The interconnect for the cluster is a 56Gb/s Mellanox FDR infiniband fabric configured as a two-level fat tree. Edge switches will accommodate up to 24 compute nodes and will have 8 uplinks into the core infiniband switch fabric to achieve a 3:1 blocking factor to provide excellent, cost-effective network performance for MPI and parallel filesystem traffic. A second gigabit ethernet fabric will be used for access to interactive login and compute nodes and for Home Directory storage access.

Data Transfer¶

The data transfer node (DTN) is a BRC server dedicated to performing transfers between data storage resources such as the NFS Home Directory storage and Global Scratch Lustre Parallel Filesystem; and remote storage resources at other sites. High speed data transfers are facilitated by a direct connection to CENIC via UC Berkeley's new Science DMZ network architecture. This server, and not the Login Nodes, should be used for large data transfers so as not to impact the interactive performance for other users on the Login Nodes. Users needing to transfer data to and from Savio should ssh from the Login Nodes or their own computers to the Data Transfer Node, dtn.brc.berkeley.edu, before doing their transfers, or else connect directly to that node from file transfer software running on their own computers.

File Transfer Software¶

For smaller files you can use Secure Copy (SCP) or Secure FTP (SFTP) to transfer files between Savio and another host. For larger files BBCP and GridFTP provide better transfer rates. In addition, Globus Connect - a user-friendly, web-based tool that is especially well suited for large file transfers - makes GridFTP transfers trivial, so users do not have to learn command line options for manual performance tuning. Globus Connect also does automatic performance tuning and has been shown to perform comparable to - or even better (in some cases) than - expert-tuned GridFTP. The Globus endpoint name for the BRC DTN server is ucb#brc

Restrictions¶

In order to keep the data transfer nodes performing optimally for data transfers, we request that users restrict interactive use of these systems to tasks that are related to preparing data for transfer or are directly related to data transfer of some form or fashion.
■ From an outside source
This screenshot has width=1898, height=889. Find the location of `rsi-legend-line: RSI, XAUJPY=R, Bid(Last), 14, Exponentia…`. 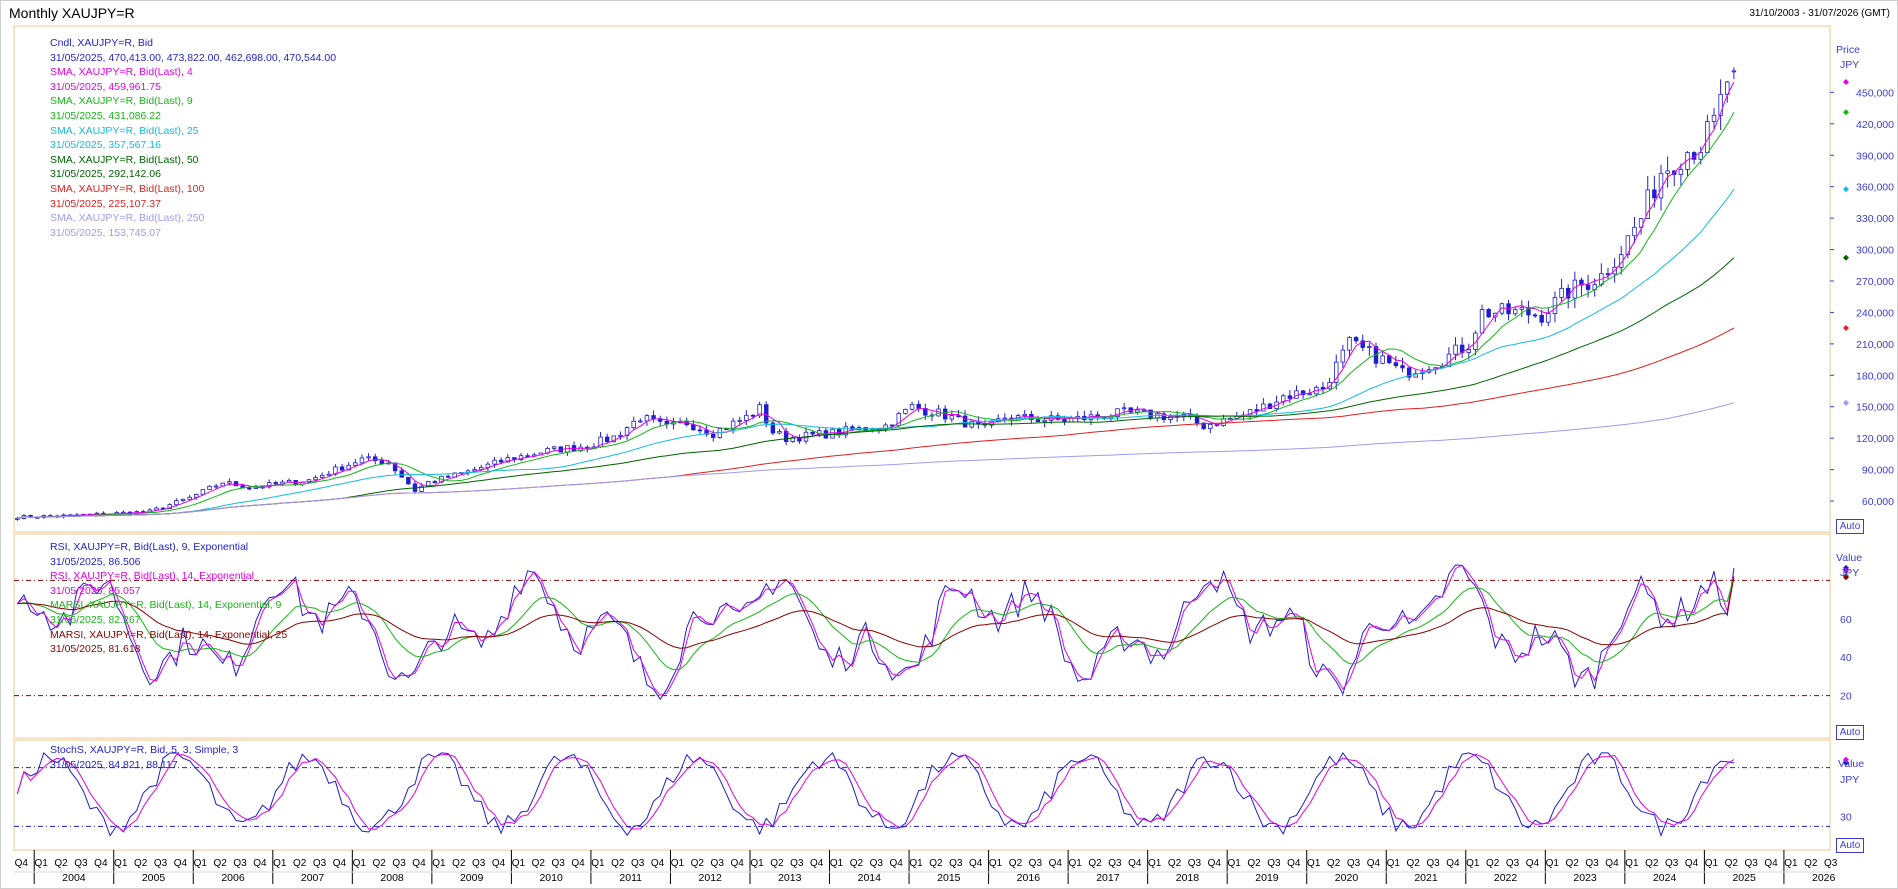

rsi-legend-line: RSI, XAUJPY=R, Bid(Last), 14, Exponentia… is located at coordinates (152, 576).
Examples of intended usage would be running Python scripts to download data from a remote source, running client software to load data from a file system into a remote database, or compressing (gzip) or bundling (tar) files in preparation for data transfer. Examples of work that should not be done on the data transfer nodes include running a database on the server to do data processing, or running tests that saturate the nodes' resources. The goal in all this is to maintain data transfer systems that have adequate memory and CPU available for interactive user data transfers.

System Software¶

Operating System: Rocky Linux 8
Cluster Provisioning: Warewulf Cluster Toolkit
Infinband Stack: OFED
Message Passing Library: OpenMPI
Compiler: Intel, GCC
Job Scheduler: SLURM with NHC
Software management: Environment Modules
Data Transfer: Globus Connect

Application Software¶

See information on the available software on Savio for an overview of the types of application software, tools, and utilities provided on Savio.